**What to produce**
Which lines in the entries below contain the string "computer"? Show each of them in full.

**Source material**

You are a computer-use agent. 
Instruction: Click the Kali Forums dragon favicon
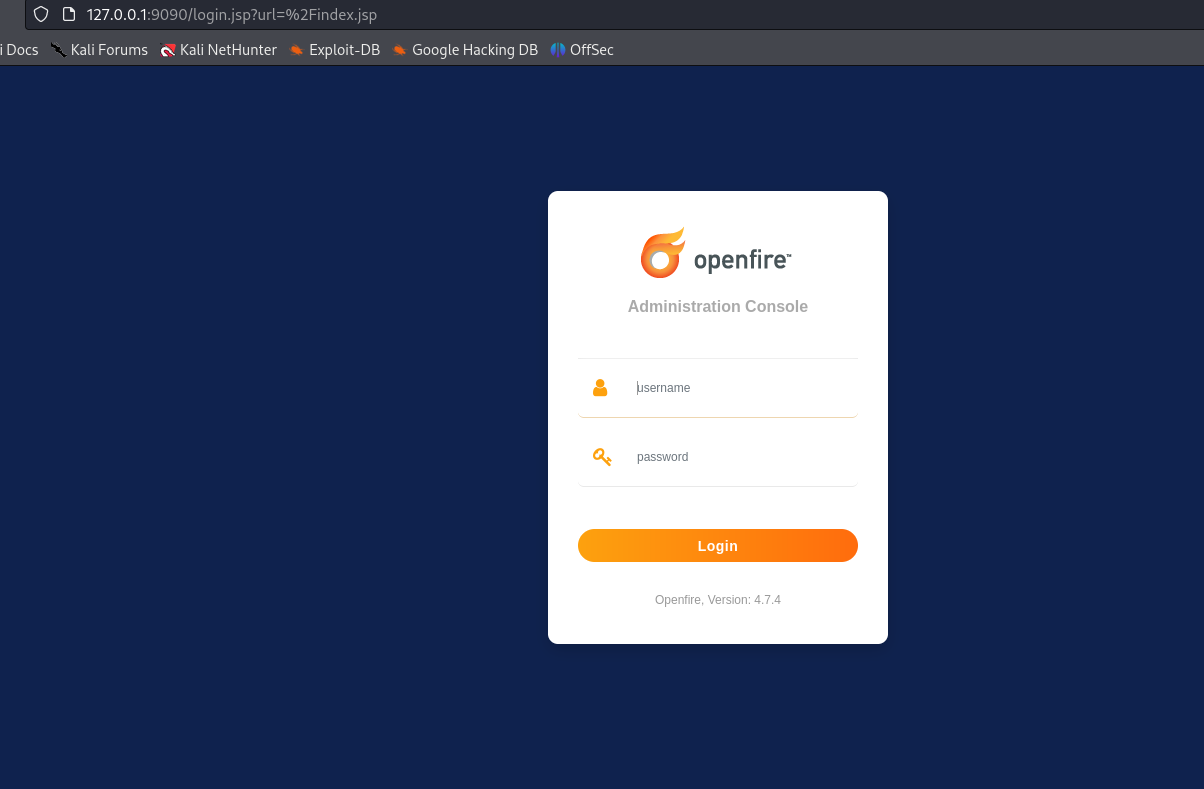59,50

--

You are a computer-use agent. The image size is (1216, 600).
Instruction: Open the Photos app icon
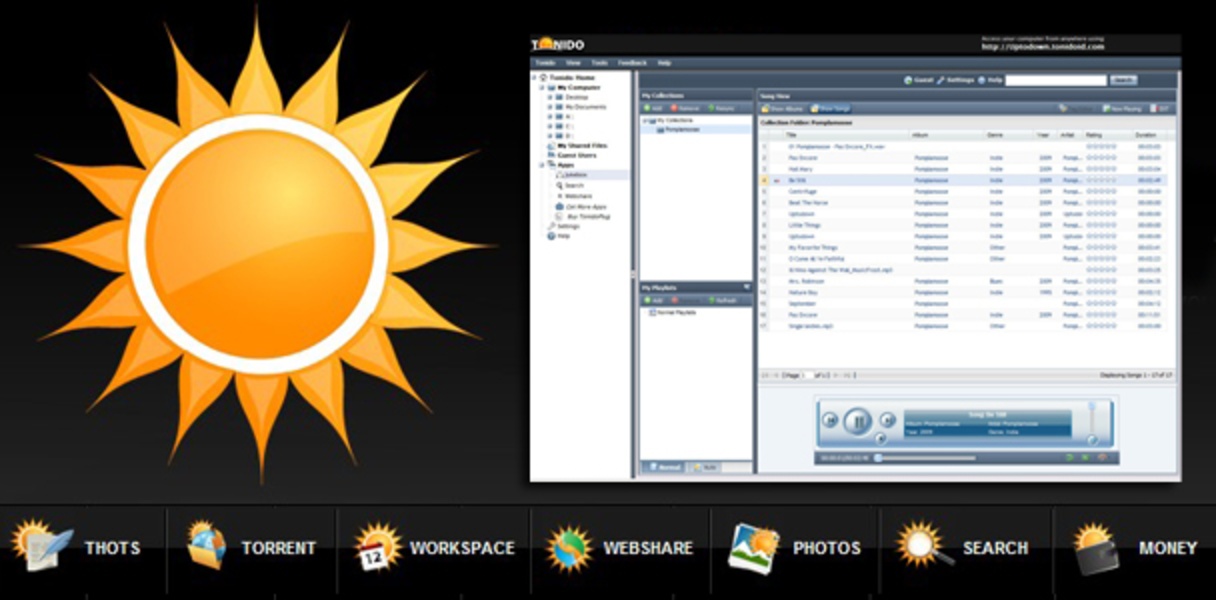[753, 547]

**Result of the exercise**
You are a computer-use agent. 
You are a computer-use agent. The image size is (1216, 600).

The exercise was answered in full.